====== Extracted records ======
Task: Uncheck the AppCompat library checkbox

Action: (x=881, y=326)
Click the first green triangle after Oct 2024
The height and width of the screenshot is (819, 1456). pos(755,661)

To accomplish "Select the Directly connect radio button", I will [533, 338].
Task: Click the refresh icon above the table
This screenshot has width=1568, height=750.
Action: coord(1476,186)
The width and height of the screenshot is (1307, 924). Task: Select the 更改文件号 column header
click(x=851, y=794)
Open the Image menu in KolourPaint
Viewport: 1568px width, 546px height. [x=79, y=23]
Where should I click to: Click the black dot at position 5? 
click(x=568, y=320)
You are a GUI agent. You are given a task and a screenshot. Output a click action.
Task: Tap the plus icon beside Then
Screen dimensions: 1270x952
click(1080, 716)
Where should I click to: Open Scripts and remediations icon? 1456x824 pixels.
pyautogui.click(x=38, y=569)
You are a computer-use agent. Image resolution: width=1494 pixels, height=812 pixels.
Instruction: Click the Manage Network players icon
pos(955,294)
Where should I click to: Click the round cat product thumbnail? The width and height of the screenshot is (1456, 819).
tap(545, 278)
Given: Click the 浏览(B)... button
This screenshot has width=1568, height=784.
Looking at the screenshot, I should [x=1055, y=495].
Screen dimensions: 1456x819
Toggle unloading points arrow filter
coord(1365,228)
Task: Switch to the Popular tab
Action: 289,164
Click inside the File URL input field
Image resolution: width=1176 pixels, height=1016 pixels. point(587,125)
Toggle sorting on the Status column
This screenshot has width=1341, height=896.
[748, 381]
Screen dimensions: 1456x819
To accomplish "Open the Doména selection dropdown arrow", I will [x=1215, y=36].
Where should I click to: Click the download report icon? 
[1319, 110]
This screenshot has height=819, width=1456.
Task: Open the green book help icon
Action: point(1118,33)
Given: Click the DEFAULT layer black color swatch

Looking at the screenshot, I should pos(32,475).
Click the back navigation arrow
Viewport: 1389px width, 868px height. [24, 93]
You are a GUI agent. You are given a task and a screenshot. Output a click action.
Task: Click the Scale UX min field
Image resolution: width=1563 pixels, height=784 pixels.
======
Each entry should be retyped exactly as given.

Reply to the exercise -
Task: Uncheck the AppCompat library checkbox

Action: (x=881, y=326)
Click the first green triangle after Oct 2024
The height and width of the screenshot is (819, 1456). pos(755,661)

To accomplish "Select the Directly connect radio button", I will [533, 338].
Task: Click the refresh icon above the table
This screenshot has width=1568, height=750.
Action: coord(1476,186)
The width and height of the screenshot is (1307, 924). Task: Select the 更改文件号 column header
click(x=851, y=794)
Open the Image menu in KolourPaint
Viewport: 1568px width, 546px height. [x=79, y=23]
Where should I click to: Click the black dot at position 5? 
click(x=568, y=320)
You are a GUI agent. You are given a task and a screenshot. Output a click action.
Task: Tap the plus icon beside Then
Screen dimensions: 1270x952
click(1080, 716)
Where should I click to: Open Scripts and remediations icon? 1456x824 pixels.
pyautogui.click(x=38, y=569)
You are a computer-use agent. Image resolution: width=1494 pixels, height=812 pixels.
Instruction: Click the Manage Network players icon
pos(955,294)
Where should I click to: Click the round cat product thumbnail? The width and height of the screenshot is (1456, 819).
tap(545, 278)
Given: Click the 浏览(B)... button
This screenshot has width=1568, height=784.
Looking at the screenshot, I should [x=1055, y=495].
Screen dimensions: 1456x819
Toggle unloading points arrow filter
coord(1365,228)
Task: Switch to the Popular tab
Action: 289,164
Click inside the File URL input field
Image resolution: width=1176 pixels, height=1016 pixels. point(587,125)
Toggle sorting on the Status column
This screenshot has width=1341, height=896.
[748, 381]
Screen dimensions: 1456x819
To accomplish "Open the Doména selection dropdown arrow", I will [x=1215, y=36].
Where should I click to: Click the download report icon? 
[1319, 110]
This screenshot has height=819, width=1456.
Task: Open the green book help icon
Action: point(1118,33)
Given: Click the DEFAULT layer black color swatch

Looking at the screenshot, I should pos(32,475).
Click the back navigation arrow
Viewport: 1389px width, 868px height. [24, 93]
You are a GUI agent. You are given a task and a screenshot. Output a click action.
Task: Click the Scale UX min field
Image resolution: width=1563 pixels, height=784 pixels.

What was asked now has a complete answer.